调度器类
而依据其调度策略的不同实现了5个调度器类, 一个调度器类可以用一种种或者多种调度策略调度某一类进程, 也可以用于特殊情况或者调度特殊功能的进程.
其所属进程的优先级顺序为
stop_sched_class -> dl_sched_class -> rt_sched_class -> fair_sched_class -> idle_sched_class
3个调度实体
调度器不限于调度进程, 还可以调度更大的实体, 比如实现组调度.
这种一般性要求调度器不直接操作进程, 而是处理可调度实体, 因此需要一个通用的数据结构描述这个调度实体,即seched_entity结构, 其实际上就代表了一个调度对象,可以为一个进程,也可以为一个进程组.
linux中针对当前可调度的实时和非实时进程, 定义了类型为seched_entity的3个调度实体
- sched_dl_entity 采用EDF算法调度的实时调度实体 sched_rt_entity
- 采用Roound-Robin或者FIFO算法调度的实时调度实体 rt_sched_class
- sched_entity 采用CFS算法调度的普通非实时进程的调度实体
task_tick
event_handler()-->tick_handle_periodic()->tik_periodic()->update_process_times()-->scheduler_tick()
void scheduler_tick(void) { int cpu = smp_processor_id(); struct rq *rq = cpu_rq(cpu); struct task_struct *curr = rq->curr; sched_clock_tick(); //----------(1) raw_spin_lock(&rq->lock); update_rq_clock(rq); //---------(2) curr->sched_class->task_tick(rq, curr, 0); //-------(3) update_cpu_load_active(rq); //-----------(4) raw_spin_unlock(&rq->lock); perf_event_task_tick(); #ifdef CONFIG_SMP rq->idle_balance = idle_cpu(cpu); trigger_load_balance(rq); #endif rq_last_tick_reset(rq); }
这个函数的关键处理就是调用:
curr->sched_class->task_tick(rq, curr, 0);
注意它传入的参数,是当前runqueue中的curr变量,也就是当前正在运行着的进程。这里会调用调度类中的task_tick回调,我们主要以CFS调度器来做介绍。
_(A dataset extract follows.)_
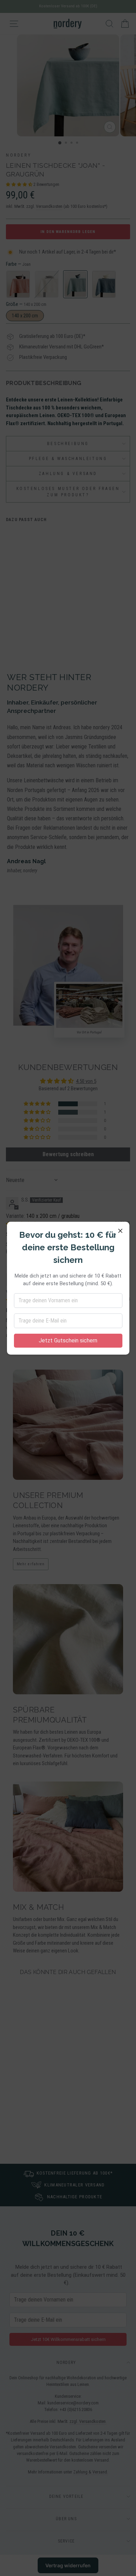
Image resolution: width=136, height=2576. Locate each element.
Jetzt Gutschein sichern (68, 1340)
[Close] (120, 1230)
static void task_tick_fair(struct rq *rq, struct task_struct *curr, int queued) { struct cfs_rq *cfs_rq; struct sched_entity *se = &curr->se; for_each_sched_entity(se) { cfs_rq = cfs_rq_of(se); entity_tick(cfs_rq, se, queued); //(1) } if (numabalancing_enabled) task_tick_numa(rq, curr); update_rq_runnable_avg(rq, 1); //(2) }
其中关键的两个步骤:
(1)执行调度实体的tick函数更新统计量和vruntime
(2)更新runqueue的avg统计量和负载
static void entity_tick(struct cfs_rq *cfs_rq, struct sched_entity *curr, int queued) { /* * Update run-time statistics of the 'current'. */ update_curr(cfs_rq); //(1) /* * Ensure that runnable average is periodically updated. */ update_entity_load_avg(curr, 1); //(2) update_cfs_rq_blocked_load(cfs_rq, 1); update_cfs_shares(cfs_rq); #ifdef CONFIG_SCHED_HRTICK /* * queued ticks are scheduled to match the slice, so don't bother * validating it and just reschedule. */ if (queued) { resched_curr(rq_of(cfs_rq)); return; } /* * don't let the period tick interfere with the hrtick preemption */ if (!sched_feat(DOUBLE_TICK) && hrtimer_active(&rq_of(cfs_rq)->hrtick_timer)) return; #endif if (cfs_rq->nr_running > 1) check_preempt_tick(cfs_rq, curr); //(3) }
(1)update_curr更新当前调度实体的runtime信息,包括exec time实际执行时间,以及vruntime,虚拟时间
(2)更新调度实体的avg负载,以便于给后面runqueue负载计算使用
(3) check_preempt_tick用于判断当前情况是否需要执行系统调度,这个是调度关键函数。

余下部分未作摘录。